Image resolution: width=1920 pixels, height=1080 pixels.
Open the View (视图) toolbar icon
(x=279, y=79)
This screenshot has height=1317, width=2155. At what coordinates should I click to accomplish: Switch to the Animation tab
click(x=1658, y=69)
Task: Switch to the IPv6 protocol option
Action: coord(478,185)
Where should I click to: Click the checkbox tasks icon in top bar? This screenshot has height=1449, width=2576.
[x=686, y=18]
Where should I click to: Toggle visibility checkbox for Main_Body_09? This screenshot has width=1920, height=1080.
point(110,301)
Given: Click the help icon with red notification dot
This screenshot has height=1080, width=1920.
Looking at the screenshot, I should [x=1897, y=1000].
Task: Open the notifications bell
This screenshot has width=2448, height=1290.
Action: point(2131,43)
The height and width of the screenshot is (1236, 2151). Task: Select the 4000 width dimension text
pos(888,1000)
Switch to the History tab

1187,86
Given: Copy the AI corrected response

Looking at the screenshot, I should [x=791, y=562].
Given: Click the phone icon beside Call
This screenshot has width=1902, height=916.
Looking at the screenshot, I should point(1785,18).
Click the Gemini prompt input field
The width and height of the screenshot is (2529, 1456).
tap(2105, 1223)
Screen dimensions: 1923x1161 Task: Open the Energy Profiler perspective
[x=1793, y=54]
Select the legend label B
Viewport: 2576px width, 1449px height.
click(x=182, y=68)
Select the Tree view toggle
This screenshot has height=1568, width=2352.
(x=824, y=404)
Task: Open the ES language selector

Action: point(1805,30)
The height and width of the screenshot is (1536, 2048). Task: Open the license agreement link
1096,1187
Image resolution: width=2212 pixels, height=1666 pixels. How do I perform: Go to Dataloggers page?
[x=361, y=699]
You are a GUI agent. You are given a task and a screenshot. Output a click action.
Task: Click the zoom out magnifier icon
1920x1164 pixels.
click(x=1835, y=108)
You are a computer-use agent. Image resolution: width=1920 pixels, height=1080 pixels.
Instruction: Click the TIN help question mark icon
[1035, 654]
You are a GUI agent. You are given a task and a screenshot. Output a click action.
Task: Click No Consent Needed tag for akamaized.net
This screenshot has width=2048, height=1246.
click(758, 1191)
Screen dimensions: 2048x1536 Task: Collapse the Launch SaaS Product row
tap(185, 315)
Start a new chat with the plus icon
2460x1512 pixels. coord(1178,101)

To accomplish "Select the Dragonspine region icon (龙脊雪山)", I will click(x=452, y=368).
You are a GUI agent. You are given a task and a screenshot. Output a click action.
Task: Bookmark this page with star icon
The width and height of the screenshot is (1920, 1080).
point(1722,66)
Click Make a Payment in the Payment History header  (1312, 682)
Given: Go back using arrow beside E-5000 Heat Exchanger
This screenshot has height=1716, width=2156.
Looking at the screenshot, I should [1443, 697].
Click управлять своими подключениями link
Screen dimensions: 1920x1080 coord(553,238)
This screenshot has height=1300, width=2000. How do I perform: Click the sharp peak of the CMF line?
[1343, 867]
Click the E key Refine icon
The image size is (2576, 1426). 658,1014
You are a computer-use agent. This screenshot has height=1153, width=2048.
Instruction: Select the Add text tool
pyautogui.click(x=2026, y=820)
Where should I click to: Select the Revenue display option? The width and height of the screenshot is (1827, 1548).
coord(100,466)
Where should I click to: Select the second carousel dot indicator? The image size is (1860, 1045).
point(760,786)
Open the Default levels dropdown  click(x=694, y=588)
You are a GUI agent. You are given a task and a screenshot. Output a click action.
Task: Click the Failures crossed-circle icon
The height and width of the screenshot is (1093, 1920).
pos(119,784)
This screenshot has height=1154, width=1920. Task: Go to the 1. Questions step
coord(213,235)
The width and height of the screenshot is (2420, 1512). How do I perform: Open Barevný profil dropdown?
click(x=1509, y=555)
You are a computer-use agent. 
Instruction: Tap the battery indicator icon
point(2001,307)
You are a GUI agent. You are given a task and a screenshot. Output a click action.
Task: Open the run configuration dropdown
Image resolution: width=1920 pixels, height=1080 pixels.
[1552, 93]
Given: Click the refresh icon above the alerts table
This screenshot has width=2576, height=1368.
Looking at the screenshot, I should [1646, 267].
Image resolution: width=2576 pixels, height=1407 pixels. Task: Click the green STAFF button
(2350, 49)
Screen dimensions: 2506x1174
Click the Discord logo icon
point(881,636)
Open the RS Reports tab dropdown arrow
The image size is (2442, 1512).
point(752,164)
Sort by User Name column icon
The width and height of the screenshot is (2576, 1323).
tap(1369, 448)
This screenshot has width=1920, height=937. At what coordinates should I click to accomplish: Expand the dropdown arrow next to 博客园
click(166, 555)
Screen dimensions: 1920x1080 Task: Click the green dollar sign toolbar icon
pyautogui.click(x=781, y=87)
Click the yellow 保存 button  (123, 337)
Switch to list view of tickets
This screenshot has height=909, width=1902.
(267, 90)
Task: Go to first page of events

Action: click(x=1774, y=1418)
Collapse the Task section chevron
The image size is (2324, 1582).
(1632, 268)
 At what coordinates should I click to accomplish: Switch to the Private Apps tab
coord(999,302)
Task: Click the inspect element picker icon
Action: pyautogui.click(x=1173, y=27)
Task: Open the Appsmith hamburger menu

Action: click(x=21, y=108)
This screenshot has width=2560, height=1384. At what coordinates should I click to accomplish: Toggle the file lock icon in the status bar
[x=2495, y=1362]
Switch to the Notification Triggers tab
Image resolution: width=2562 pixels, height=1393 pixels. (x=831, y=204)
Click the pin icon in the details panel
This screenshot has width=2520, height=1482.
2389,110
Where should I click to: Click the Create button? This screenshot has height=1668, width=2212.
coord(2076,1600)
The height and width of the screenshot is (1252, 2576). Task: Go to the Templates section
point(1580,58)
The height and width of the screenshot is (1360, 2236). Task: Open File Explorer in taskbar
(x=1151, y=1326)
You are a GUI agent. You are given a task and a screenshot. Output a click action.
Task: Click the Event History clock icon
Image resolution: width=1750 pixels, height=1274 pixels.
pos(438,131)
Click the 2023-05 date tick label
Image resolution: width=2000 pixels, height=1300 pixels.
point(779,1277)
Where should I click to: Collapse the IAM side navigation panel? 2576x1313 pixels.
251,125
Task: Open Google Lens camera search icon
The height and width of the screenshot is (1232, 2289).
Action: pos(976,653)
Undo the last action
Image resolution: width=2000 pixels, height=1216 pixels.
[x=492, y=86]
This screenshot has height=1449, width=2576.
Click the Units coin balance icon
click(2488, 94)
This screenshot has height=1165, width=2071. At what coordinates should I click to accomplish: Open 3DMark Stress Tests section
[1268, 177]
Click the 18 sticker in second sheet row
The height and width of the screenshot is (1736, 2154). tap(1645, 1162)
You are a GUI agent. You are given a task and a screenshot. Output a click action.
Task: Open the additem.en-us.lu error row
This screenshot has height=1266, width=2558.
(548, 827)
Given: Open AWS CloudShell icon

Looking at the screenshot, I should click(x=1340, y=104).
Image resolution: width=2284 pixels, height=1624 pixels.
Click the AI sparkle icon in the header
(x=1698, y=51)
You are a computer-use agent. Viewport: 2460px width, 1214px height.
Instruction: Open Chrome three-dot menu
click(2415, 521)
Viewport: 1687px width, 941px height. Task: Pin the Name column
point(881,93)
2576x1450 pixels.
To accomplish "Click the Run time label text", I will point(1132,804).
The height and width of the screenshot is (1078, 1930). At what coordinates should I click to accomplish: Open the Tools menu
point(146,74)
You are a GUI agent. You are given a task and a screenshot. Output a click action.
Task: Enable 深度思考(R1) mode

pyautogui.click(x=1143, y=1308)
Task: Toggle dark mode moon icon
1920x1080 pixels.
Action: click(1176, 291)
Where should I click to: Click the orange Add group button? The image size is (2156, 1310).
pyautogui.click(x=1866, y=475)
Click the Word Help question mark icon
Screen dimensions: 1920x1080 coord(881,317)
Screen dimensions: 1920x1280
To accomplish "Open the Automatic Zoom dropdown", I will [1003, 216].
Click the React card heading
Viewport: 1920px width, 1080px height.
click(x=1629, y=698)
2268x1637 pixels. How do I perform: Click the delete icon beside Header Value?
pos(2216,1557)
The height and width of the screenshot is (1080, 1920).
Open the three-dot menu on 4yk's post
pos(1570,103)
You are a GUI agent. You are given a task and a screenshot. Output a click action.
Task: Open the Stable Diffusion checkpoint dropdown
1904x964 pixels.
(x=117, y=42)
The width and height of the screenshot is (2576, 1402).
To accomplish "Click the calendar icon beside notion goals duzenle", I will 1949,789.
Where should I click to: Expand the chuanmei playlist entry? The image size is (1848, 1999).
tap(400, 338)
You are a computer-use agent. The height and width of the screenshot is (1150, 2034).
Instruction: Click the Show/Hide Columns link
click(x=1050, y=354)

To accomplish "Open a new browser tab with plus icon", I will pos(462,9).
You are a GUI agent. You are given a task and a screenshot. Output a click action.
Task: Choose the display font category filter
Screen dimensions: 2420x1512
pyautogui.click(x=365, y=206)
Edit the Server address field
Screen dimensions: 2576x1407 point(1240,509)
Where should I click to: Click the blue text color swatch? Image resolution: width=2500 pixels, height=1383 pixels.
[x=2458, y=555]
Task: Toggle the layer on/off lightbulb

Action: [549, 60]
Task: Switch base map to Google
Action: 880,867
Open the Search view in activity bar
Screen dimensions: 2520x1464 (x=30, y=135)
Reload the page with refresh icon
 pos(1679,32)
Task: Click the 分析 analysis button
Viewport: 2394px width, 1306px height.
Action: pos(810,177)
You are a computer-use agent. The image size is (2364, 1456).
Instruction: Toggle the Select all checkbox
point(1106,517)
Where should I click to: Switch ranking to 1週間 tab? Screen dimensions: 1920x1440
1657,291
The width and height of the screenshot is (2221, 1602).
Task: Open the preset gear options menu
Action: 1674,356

## [Work task]
Verbatim output is expected for the lines from the start of the data to the line in which "Given: Click the phone icon beside Call" appears, both included.

## [Response box]
Image resolution: width=1920 pixels, height=1080 pixels.
Open the View (视图) toolbar icon
(x=279, y=79)
This screenshot has height=1317, width=2155. At what coordinates should I click to accomplish: Switch to the Animation tab
click(x=1658, y=69)
Task: Switch to the IPv6 protocol option
Action: coord(478,185)
Where should I click to: Click the checkbox tasks icon in top bar? This screenshot has height=1449, width=2576.
[x=686, y=18]
Where should I click to: Toggle visibility checkbox for Main_Body_09? This screenshot has width=1920, height=1080.
point(110,301)
Given: Click the help icon with red notification dot
This screenshot has height=1080, width=1920.
Looking at the screenshot, I should [x=1897, y=1000].
Task: Open the notifications bell
This screenshot has width=2448, height=1290.
Action: point(2131,43)
The height and width of the screenshot is (1236, 2151). Task: Select the 4000 width dimension text
pos(888,1000)
Switch to the History tab

1187,86
Given: Copy the AI corrected response

Looking at the screenshot, I should [x=791, y=562].
Given: Click the phone icon beside Call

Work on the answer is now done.